DATA SUPPLIED —
┄┄┄┄┄┄

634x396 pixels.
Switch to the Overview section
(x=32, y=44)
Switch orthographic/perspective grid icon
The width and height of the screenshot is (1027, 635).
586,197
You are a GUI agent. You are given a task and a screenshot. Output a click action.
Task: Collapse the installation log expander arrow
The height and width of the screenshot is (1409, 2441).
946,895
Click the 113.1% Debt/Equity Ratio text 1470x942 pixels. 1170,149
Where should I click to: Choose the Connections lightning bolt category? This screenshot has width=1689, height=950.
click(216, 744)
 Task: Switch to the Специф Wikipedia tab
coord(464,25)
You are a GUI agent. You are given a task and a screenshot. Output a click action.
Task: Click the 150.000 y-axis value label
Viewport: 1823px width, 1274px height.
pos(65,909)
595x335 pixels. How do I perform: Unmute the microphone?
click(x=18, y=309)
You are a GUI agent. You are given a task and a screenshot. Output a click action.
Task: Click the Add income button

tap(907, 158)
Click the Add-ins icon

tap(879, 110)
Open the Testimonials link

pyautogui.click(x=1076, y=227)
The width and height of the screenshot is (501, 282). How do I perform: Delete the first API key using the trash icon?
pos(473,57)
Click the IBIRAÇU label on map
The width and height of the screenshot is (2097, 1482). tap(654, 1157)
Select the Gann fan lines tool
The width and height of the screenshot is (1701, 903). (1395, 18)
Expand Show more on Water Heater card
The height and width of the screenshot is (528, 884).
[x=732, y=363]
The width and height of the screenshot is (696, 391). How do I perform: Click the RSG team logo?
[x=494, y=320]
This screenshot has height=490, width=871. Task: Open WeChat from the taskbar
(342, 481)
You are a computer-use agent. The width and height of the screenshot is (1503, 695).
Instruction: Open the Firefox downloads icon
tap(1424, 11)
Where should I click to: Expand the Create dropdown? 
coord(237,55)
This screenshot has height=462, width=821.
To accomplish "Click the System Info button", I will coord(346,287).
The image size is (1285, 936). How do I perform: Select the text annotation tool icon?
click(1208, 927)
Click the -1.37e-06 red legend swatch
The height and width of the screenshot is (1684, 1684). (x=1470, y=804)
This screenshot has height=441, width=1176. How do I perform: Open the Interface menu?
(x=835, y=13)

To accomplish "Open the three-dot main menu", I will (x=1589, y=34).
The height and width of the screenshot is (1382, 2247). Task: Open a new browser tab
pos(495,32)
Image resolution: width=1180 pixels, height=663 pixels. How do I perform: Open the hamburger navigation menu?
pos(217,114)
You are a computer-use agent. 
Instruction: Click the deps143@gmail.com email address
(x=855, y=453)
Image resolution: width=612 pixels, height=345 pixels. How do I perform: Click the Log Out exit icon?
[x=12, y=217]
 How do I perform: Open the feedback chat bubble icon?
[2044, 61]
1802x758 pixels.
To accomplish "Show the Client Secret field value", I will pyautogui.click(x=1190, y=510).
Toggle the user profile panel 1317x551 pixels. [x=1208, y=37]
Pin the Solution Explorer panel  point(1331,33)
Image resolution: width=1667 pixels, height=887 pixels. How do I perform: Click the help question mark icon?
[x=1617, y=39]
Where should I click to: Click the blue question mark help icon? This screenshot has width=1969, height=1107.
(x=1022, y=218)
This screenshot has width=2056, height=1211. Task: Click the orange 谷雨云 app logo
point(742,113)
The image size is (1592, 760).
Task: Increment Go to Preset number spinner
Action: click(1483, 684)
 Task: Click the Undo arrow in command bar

┄┄┄┄┄┄

WHAT YOU HAVE TO DO — What you should output is every line of the records above, from the first through the line containing "Click the 113.1%", unchanged.

RESULT OF THE TASK —
634x396 pixels.
Switch to the Overview section
(x=32, y=44)
Switch orthographic/perspective grid icon
The width and height of the screenshot is (1027, 635).
586,197
You are a GUI agent. You are given a task and a screenshot. Output a click action.
Task: Collapse the installation log expander arrow
The height and width of the screenshot is (1409, 2441).
946,895
Click the 113.1% Debt/Equity Ratio text 1470x942 pixels. 1170,149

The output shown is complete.